Thursday, May 2, 2013

A Little-Observed Day



I think I will declare a month of holidays, of holy days.  May Day, Cinco de Mayo—already in place.  But today I’m celebrating the Second of May, a little-observed day of meditation and feasting.  (I’ll feast on barbequed shrimp salad; pork loin roasted with garlic and bay leaves and shallot—like the Lady of Shallot.)  I celebrate the ascension of the flowers, the blessing of the wrens, the 122nd day of the Gregorian Calendar.

I’ll light some candles on this birthday of Italian architects and Dutch economists, of diplomats and water polo players, Empresses and Earls, the odd English historian and the inventor of the magic lantern.

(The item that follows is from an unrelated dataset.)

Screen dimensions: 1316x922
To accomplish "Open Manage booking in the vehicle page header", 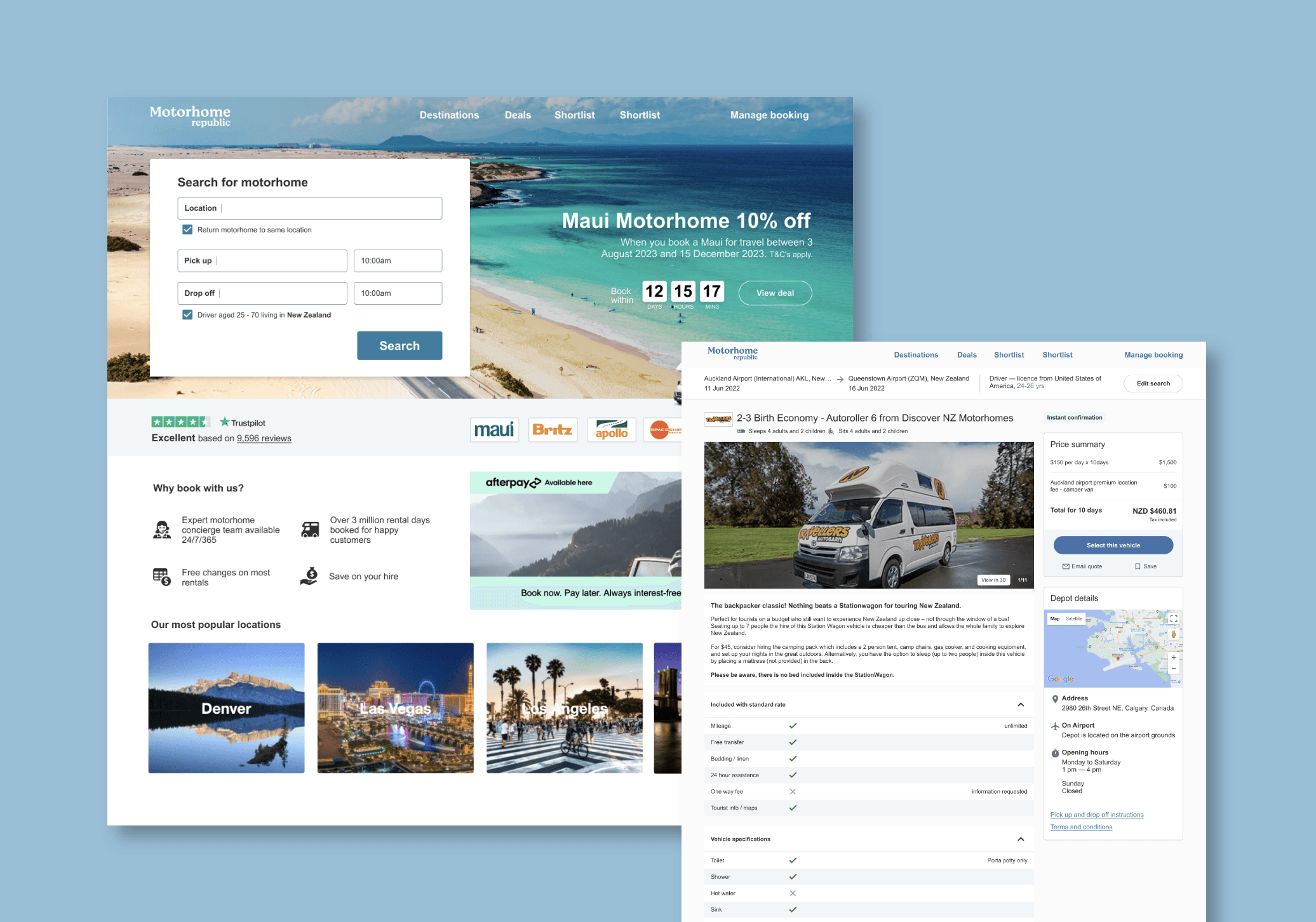I will coord(1153,355).
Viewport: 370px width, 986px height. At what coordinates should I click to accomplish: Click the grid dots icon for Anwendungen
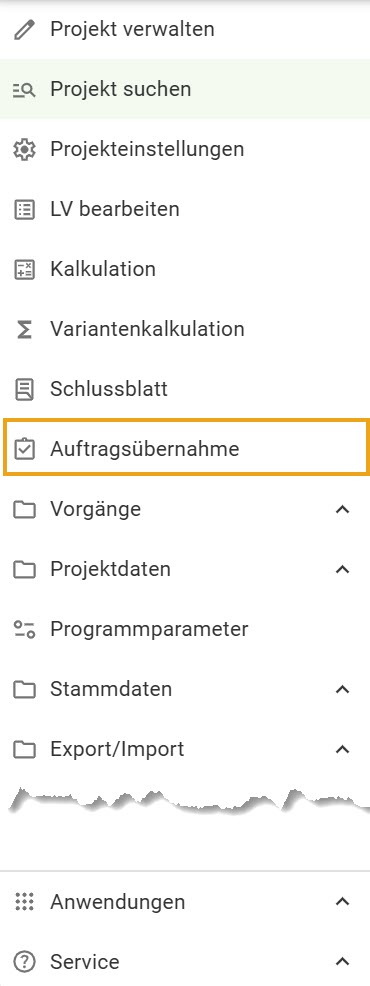point(24,902)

I’ll mark with a moment of silence Anne Boleyn’s imprisonment, and the escape (not to last long) of Mary, Queen of Scots.  The dear departed King James Bible, published today, the Second Day of May.  The first ascent of Shishapangma, the fourteenth highest mountain in the world.  The death of Leonardo da Vinci, he who painted those glorious angels with their wings aerodynamically correct.

Appropriate that today is the feast day of St. Athanasius of Alexandra, student of the Classics and perhaps the patron saint of those waiting for letters, who said (as I just did!) “Brethren, how fine a thing it is to move from festival to festival, from prayer to prayer, from holy day to holy day.”